Could you set down exactly the lines of the data below, starting at the one that holds "1300x700 pixels. At" and ending at the one that holds "Screen dimensions: 750x573", both included, and only those?

Data to use: Begin

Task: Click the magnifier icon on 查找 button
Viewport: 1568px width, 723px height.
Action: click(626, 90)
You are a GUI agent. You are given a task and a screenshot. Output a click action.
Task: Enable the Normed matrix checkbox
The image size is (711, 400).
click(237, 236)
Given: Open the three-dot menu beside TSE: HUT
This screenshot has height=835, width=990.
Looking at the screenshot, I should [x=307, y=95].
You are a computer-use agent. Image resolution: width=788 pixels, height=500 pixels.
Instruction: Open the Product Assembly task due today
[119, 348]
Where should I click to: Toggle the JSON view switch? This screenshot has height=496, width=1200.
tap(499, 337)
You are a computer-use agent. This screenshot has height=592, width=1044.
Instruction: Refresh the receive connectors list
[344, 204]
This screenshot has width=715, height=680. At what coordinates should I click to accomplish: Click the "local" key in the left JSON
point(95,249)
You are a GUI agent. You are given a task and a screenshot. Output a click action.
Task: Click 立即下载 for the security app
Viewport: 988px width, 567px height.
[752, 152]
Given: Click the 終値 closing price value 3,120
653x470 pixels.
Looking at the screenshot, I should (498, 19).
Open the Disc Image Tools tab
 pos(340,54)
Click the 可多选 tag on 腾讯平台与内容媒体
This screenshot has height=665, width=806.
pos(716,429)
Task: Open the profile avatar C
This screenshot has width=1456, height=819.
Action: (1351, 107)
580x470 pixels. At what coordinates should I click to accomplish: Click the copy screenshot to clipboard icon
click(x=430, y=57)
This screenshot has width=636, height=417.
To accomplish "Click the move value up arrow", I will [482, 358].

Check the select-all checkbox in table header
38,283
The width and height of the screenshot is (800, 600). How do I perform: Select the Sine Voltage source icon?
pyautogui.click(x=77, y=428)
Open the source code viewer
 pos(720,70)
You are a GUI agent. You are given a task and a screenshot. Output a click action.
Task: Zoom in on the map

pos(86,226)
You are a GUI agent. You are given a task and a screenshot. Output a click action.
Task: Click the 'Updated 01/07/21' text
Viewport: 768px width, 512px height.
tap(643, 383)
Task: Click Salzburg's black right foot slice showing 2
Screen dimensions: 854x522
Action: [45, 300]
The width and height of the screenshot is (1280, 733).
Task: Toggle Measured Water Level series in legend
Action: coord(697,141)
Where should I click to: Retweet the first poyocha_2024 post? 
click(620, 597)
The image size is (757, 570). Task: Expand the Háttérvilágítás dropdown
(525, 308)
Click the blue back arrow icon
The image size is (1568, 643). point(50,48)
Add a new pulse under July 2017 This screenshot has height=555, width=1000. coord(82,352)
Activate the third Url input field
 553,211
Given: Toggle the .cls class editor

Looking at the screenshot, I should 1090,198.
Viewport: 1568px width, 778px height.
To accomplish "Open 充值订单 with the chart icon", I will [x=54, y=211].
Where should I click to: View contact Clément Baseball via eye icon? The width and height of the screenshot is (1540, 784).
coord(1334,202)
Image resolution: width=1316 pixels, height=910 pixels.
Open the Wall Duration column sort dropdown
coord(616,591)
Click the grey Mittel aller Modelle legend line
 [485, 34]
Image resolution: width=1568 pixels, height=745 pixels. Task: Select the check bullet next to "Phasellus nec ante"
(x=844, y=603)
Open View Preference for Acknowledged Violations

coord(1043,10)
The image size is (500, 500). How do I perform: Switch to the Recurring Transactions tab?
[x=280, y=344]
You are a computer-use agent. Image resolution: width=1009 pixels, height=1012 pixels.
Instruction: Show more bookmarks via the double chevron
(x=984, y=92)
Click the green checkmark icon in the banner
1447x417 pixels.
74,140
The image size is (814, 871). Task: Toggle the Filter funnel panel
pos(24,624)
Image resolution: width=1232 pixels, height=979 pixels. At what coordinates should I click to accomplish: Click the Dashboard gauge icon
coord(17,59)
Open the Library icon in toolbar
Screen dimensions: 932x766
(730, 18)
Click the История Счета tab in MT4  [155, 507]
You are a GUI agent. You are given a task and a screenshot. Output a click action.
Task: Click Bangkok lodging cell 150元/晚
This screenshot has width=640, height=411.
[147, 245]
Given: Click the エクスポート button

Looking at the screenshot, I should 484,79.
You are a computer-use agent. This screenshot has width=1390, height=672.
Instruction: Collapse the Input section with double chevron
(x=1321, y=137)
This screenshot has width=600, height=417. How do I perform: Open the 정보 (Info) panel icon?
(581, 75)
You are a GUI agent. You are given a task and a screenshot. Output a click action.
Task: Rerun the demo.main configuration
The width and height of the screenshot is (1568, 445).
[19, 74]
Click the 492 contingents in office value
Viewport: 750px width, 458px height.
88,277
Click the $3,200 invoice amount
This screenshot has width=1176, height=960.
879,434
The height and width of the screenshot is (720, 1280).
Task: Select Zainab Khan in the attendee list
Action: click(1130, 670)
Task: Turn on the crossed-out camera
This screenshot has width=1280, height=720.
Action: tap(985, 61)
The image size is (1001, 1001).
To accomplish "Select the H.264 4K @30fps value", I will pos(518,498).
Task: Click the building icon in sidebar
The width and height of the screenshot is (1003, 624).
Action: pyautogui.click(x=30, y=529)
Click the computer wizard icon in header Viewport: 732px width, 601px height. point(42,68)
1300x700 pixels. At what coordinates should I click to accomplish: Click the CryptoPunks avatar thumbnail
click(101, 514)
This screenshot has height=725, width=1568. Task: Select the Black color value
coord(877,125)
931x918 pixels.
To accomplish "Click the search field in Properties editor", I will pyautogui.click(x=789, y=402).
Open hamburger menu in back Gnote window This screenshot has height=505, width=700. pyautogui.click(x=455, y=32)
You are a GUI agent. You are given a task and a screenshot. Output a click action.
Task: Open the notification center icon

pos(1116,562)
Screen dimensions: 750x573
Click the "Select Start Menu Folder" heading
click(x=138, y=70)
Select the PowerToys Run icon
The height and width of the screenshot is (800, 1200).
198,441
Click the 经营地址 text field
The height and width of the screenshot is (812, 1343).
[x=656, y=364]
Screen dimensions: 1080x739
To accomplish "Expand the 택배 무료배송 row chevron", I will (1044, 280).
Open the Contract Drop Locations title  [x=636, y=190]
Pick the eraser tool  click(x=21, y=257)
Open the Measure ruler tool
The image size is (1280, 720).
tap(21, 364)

Data to use: End

§ **Answer space**:
1300x700 pixels. At what coordinates should I click to accomplish: Click the CryptoPunks avatar thumbnail
click(101, 514)
This screenshot has height=725, width=1568. Task: Select the Black color value
coord(877,125)
931x918 pixels.
To accomplish "Click the search field in Properties editor", I will pyautogui.click(x=789, y=402).
Open hamburger menu in back Gnote window This screenshot has height=505, width=700. pyautogui.click(x=455, y=32)
You are a GUI agent. You are given a task and a screenshot. Output a click action.
Task: Open the notification center icon

pos(1116,562)
Screen dimensions: 750x573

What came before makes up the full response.